My theory is that PIRA is related to ongoing brain inflammation and problems with cellular energy production in the brain. Both of those issues are more responsive to improving nutrition and other lifestyle factors like sleep, exercise and stress management than they do to medications alone.
The Relationship Between Autoimmune Disorders and Multiple Sclerosis: Clinical Insights and Therapeutic Approaches (PMID 40563763)
This study looked at medical records from 580 people with MS in Poland to understand the connection between MS and other autoimmune diseases. The researchers found that people with MS who also developed a second autoimmune condition were more likely to be women, older, and had been living with MS for a longer time than those without.
The gender difference was striking: 20.24% of women developed a secondary autoimmune disease compared to only 8.13% of men. Autoimmune thyroid disease (like Hashimoto's thyroiditis) was the most common additional condition.
Takeaway: This study reinforces that autoimmune processes are more active in women than men, and the risk of developing additional autoimmune conditions increases over time. This is why I recommend investigating the underlying factors that may be contributing to ongoing autoimmune activity — things like gut bacteria imbalances, poor nutrition, and accumulated toxins in the body.
Addressing these issues may reduce the developing secondary autoimmune diseases and potentially lessen the severity of MS symptoms as well.
Research Progress On Microglial Pyroptosis And Inflammasomes: A Comprehensive Analysis (PMID: 40552323)
This study examines a cutting-edge area of research, pyroptosis and inflammasomes, specifically focusing on a molecule called NLRP3. When brain immune cells (microglia) are activated by NLRP3 (a molecule that signals cellular damage), it leads to the death of these immune cells and causes a rapid escalation of inflammation, ultimately worsening disability for patients.

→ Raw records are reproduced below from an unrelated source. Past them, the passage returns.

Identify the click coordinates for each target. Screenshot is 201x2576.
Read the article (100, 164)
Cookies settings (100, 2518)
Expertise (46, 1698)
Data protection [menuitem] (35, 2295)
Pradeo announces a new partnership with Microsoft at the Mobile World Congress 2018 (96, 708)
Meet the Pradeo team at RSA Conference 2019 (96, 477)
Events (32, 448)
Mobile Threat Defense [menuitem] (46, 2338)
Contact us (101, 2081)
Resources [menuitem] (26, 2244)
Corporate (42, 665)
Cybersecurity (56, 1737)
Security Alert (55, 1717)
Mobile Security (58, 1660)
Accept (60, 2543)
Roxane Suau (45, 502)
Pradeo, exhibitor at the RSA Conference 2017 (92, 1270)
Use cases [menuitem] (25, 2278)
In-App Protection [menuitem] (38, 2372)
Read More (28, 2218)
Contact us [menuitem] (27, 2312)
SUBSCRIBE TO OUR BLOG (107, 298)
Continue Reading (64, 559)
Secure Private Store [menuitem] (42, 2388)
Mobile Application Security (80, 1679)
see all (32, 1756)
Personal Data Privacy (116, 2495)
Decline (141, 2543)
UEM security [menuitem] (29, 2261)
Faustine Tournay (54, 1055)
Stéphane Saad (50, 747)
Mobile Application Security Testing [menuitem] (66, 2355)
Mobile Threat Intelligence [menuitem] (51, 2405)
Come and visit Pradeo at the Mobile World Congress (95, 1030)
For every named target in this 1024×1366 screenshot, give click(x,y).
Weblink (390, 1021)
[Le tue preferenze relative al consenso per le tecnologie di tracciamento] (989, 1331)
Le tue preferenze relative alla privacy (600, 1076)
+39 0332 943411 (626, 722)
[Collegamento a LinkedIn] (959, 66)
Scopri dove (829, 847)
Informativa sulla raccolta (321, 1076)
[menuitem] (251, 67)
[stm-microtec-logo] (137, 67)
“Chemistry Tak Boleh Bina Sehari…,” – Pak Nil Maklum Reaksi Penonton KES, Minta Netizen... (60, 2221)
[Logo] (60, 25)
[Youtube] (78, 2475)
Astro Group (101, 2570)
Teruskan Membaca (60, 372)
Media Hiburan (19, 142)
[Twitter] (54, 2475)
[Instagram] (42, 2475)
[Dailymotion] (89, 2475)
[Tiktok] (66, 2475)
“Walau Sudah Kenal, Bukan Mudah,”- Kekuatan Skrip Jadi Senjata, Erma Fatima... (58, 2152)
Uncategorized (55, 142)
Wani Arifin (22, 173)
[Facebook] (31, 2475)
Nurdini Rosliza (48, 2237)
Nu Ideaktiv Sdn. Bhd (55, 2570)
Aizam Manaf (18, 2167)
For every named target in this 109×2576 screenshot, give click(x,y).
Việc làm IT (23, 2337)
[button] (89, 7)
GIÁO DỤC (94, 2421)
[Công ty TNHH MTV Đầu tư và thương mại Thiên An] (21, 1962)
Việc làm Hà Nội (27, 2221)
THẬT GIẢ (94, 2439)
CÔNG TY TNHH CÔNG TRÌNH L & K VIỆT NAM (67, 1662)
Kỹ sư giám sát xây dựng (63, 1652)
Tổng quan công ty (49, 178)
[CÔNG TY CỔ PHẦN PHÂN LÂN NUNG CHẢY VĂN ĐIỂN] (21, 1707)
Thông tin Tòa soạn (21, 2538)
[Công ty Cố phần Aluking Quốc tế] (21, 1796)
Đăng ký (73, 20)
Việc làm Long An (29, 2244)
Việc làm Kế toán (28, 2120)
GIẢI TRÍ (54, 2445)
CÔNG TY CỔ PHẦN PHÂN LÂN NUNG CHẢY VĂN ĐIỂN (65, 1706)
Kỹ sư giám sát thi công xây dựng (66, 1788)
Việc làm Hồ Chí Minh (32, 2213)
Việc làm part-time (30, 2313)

This destructive process, called pyroptosis, occurs in people with MS, Parkinson's disease, and Alzheimer's disease.(4) Current therapies being investigated include some pharmaceutical drugs (like MCC950), as well as natural compounds like quercetin and melatonin.
Takeaway: I've been discussing the importance of NLRP3 since the 2020 revised version of the Wahls Protocol. The key message for me is that paying attention to how we can reduce the cellular damage signals that trigger this inflammatory cycle is important to stop disability progression. It's encouraging to see researchers exploring natural supplements that can lower NLRP3 activity. I'm particularly interested in whether Pectasol (which helps clear another cellular danger molecule called Galectin-3) might also be beneficial for this process.
Citations
- Nauta IM, Loughlin KNM, Gravesteijn AS, van Wegen J, Hofman RP, Wilmsen N, et al. A multi-domain lifestyle intervention in multiple sclerosis: a longitudinal observational study. J Neurol. 2025;272(7):476.
- Ashtari F, Pirmoradian M, Kavosh A, Arabi S, Adibi I, Feizi A, et al. Efficacy of fingolimod in multiple sclerosis patients with spinal cord involvement: an open-label study. Mult Scler Relat Disord. 2025;101:106590.
- Iwan M, Wojtowicz W, Milczarek J, Wyroba N, Wydrych Z, Falger O, et al. The Relationship Between Autoimmune Disorders and Multiple Sclerosis: Clinical Insights and Therapeutic Approaches. Brain Sci. 2025;15(6).
- Wang X, Li Z, Ma B, Jia Q. Research progress on microglial pyroptosis and inflammasomes: a comprehensive analysis. Front Aging Neurosci. 2025;17:1582579.